* Exercise instructions
Please give the records below again in full, exactly, with the images left out.

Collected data
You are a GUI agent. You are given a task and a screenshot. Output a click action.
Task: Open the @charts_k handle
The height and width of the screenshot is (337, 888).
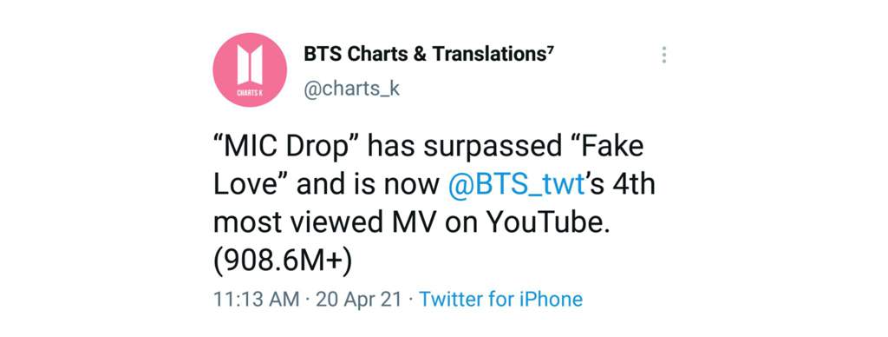(x=352, y=89)
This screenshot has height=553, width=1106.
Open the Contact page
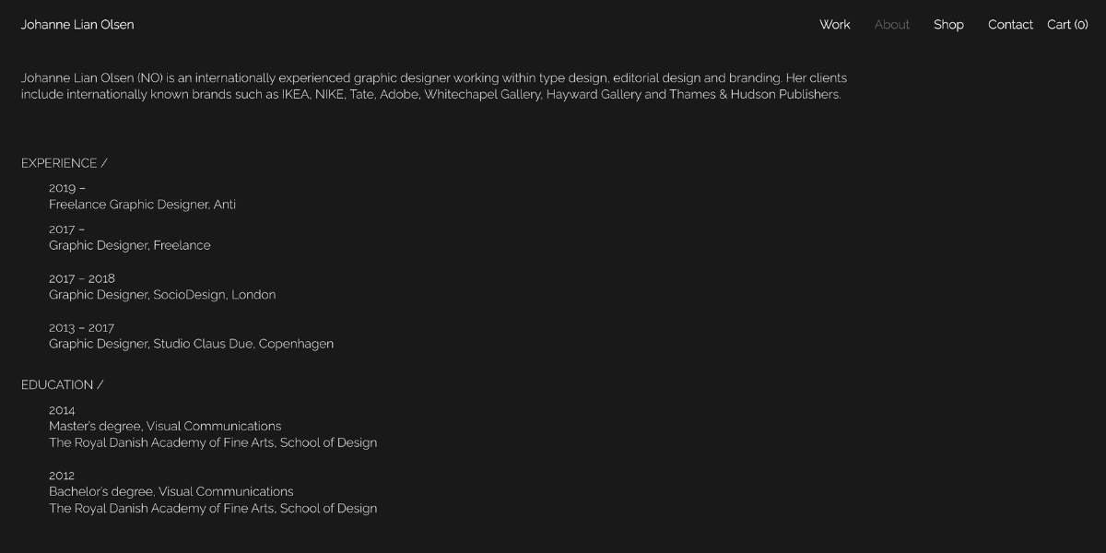pos(1010,25)
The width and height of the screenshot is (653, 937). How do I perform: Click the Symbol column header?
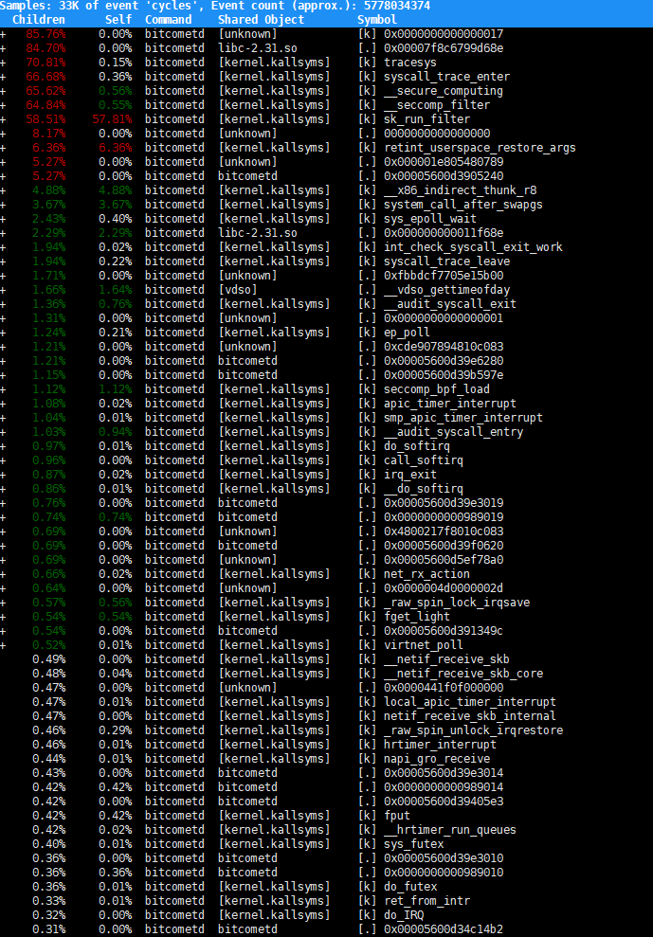coord(377,20)
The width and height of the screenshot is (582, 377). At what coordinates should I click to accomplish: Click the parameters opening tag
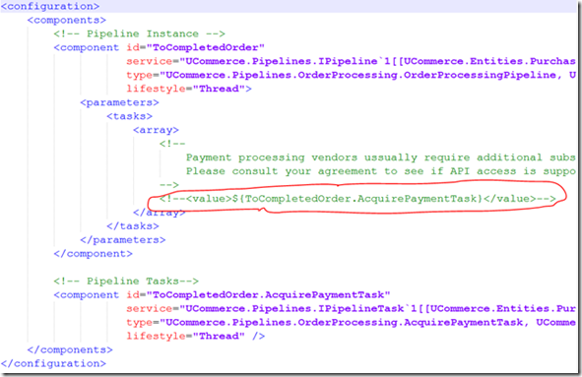tap(119, 102)
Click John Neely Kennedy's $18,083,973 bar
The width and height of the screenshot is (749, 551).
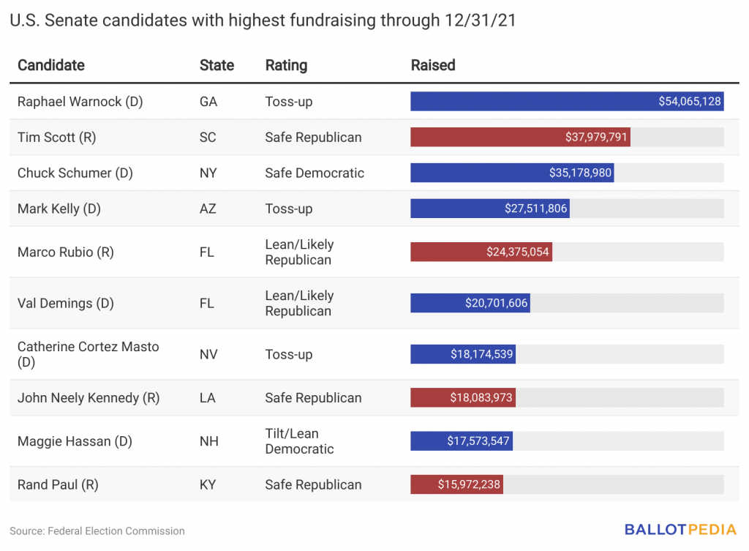click(463, 397)
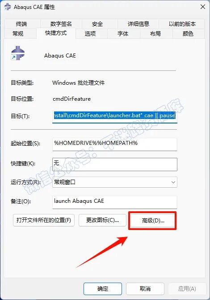Click the 高级(D)... button
Viewport: 210px width, 300px height.
click(x=153, y=220)
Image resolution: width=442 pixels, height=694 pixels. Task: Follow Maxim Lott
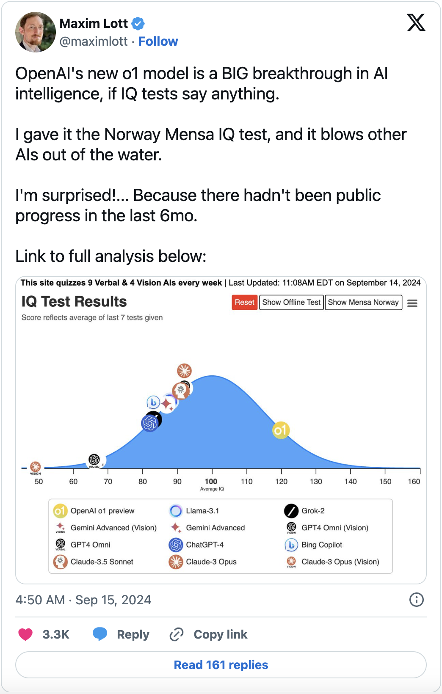[158, 41]
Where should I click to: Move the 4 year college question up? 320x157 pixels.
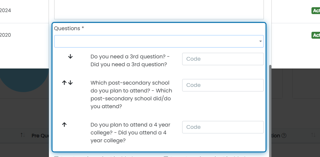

* Answer section
You are a GUI agent. You are given a task and a screenshot. Output a click action.
Task: Open the @charts_k handle
The height and width of the screenshot is (337, 888).
(x=352, y=89)
This screenshot has height=553, width=1106.
Open the Contact page
pos(1010,25)
The width and height of the screenshot is (653, 937). How do I perform: Click the Symbol column header?
coord(377,20)
The width and height of the screenshot is (582, 377). At what coordinates should I click to accomplish: Click the parameters opening tag
tap(119, 102)
Click John Neely Kennedy's $18,083,973 bar
The width and height of the screenshot is (749, 551).
click(463, 397)
Click the 高级(D)... button
Viewport: 210px width, 300px height.
click(x=153, y=220)
Image resolution: width=442 pixels, height=694 pixels. Task: Follow Maxim Lott
[158, 41]
Where should I click to: Move the 4 year college question up? 320x157 pixels.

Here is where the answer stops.